Savaş ve Barış bize şaşkınca bakarlarken elimi ağzıma bastırdım.

"Çok özür dilerim gerçekten benim de sinirlerim bozuldu." İkisi de bir şey demezken bir anda onlarda güldüler ama bu durumu da çok fazla uzatmadan kendimizi susturduk.

Her ne kadar söylediği şey gülmeme neden olsa da doğruydu. Umarım o pislik her kimse bir an önce yakalardık.

"Tamam bırakın saçmalamayı." Barış yine kendisi de güldüğü hâlde bizi azarlayıp Cansu'ya döndü.

"Sen muhtemelen yine içeriye girmeyeceksin. Bu yüzden boş boş durma git apartmandaki herkesle tek tek konuş bir şeyler bulmaya çalış." Deyip Savaş'a döndü.

"Sen de benimle içeriye gel etrafa bakalım." Dedi gözleri beni buldu.

"Sen şey yap..." Devam etmedi sustu. Merakla ona bakarken konuştu.

"Sen düşünmeyi seversin bu yüzden düşünmeye devam et ve baban geldiğinde onu sakinleştir. Sanki biz yapmışız gibi bize bağırıp çağırıyor." Söylediği şeyi yapacaktım ama kaşlarımı da çatarak konuştum.

"Sen niye hep bize emir veriyorsun?" Cevap veren Barış yerine Savaş oldu.

"Emir vermiyor sadece söylüyor. Emir veriyor olsaydı eğer emin ol senden önce ağzını burnunu kırar kendi işine bak derdim." Deyip Savaş evden içeriye girdi.

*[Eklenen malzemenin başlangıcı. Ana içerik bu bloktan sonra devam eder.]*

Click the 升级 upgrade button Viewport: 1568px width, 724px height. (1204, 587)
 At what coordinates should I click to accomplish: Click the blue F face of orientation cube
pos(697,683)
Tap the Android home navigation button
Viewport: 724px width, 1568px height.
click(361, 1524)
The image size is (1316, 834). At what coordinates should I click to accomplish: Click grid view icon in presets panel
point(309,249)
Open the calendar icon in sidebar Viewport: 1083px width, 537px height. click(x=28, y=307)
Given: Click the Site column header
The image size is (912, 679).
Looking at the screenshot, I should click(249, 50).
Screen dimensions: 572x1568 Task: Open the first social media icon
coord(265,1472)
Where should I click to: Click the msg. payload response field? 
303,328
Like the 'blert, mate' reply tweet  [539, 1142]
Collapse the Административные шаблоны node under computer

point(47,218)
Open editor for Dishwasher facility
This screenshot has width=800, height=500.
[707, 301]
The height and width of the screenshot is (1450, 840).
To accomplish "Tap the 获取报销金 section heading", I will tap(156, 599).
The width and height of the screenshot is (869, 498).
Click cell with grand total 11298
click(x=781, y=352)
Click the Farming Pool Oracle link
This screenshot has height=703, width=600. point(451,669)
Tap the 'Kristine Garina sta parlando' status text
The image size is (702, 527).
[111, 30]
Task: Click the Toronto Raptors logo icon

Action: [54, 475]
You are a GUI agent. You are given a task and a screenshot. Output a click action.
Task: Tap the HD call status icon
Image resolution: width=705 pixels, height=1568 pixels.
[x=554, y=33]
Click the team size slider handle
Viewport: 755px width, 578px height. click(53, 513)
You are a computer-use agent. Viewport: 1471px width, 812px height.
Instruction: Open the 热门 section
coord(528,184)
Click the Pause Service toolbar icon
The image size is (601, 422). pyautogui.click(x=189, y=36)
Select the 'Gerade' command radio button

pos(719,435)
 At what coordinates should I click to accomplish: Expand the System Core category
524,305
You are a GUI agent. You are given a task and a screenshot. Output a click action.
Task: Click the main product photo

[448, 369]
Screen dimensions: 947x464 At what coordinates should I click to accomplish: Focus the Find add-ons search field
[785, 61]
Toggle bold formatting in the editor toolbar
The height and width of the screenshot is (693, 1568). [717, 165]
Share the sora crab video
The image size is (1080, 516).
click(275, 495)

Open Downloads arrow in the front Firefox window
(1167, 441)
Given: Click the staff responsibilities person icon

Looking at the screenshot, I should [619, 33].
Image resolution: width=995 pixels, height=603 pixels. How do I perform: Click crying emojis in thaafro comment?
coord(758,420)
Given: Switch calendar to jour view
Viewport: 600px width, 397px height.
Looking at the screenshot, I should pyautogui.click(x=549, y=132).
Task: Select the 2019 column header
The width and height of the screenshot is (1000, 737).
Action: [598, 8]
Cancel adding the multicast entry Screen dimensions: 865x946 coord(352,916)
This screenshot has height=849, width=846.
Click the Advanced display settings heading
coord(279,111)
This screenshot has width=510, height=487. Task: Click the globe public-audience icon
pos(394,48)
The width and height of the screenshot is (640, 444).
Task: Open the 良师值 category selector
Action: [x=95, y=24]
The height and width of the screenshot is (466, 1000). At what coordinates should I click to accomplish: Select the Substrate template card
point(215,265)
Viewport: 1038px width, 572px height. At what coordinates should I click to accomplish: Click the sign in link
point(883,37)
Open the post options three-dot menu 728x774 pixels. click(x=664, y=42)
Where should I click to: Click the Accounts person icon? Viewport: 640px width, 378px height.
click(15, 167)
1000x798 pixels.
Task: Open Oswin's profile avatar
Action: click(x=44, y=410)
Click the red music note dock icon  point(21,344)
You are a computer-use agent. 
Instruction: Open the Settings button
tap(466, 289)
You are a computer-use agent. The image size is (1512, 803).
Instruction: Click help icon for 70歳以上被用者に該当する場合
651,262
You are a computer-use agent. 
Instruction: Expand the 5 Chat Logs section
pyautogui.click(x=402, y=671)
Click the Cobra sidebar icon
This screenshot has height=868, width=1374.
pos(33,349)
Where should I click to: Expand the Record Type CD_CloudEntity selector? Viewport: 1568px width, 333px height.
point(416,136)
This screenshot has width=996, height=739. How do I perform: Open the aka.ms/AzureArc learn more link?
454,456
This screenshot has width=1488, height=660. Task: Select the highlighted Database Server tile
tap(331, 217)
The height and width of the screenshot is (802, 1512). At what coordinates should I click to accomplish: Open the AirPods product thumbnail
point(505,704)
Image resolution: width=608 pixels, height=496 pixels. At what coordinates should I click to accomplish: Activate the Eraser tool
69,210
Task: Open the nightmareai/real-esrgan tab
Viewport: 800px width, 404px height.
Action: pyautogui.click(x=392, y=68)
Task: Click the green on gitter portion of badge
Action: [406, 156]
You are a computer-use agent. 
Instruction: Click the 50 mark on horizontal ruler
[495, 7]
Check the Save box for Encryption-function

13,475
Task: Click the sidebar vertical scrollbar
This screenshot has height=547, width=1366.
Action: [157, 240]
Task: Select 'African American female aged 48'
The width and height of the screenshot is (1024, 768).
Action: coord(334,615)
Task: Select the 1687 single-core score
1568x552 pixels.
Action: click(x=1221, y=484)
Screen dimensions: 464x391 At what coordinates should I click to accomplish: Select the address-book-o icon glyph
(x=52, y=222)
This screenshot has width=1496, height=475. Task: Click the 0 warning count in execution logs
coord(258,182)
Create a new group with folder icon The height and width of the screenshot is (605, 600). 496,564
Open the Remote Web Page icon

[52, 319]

Barış onun arkasından derin bir nefes alıp sabır diledi ve peşinden eve girdi.

İkisine de göz devirdim. Bu işi her ne kadar delicesine severek yapıyor olsam da şu an içeriye girip o manzarayı bir kez daha görmeye tahammülüm yoktu. Bu yüzden merdivenleri indim. Cansu'nun komşularla konuştuğunu gördüm ama hiçbir şey söylemeden yanından geçip dışarıya çıktım.

Buraya geldiğimiz arabaya yaslanıp ellerimi göğsümün altında birleştirerek düşünmeye devam ettim. Barış'a nedense bu konuda güveniyor tahmininin doğru olduğunu düşünüyordum. Bu yüzden de başka bir işaret olduğuna, maktüllerin arasında bir bağ olduğuna inanıyorum ve bir an önce bunu bulmam gerekiyor.

Maktüllerin yaşlarını düşündüm ve hiçbirinin aynı olmadığını hatırladım. Uzun uzun düşündüm. Hatta en saçma şeyi bile düşündüm. Bir ara merkezi arayıp maktüllerin okuduğu okulları bile öğrendim. Belki bir ortak nokta çıkar diye ama yok en ufak bir ortak nokta bulamadım.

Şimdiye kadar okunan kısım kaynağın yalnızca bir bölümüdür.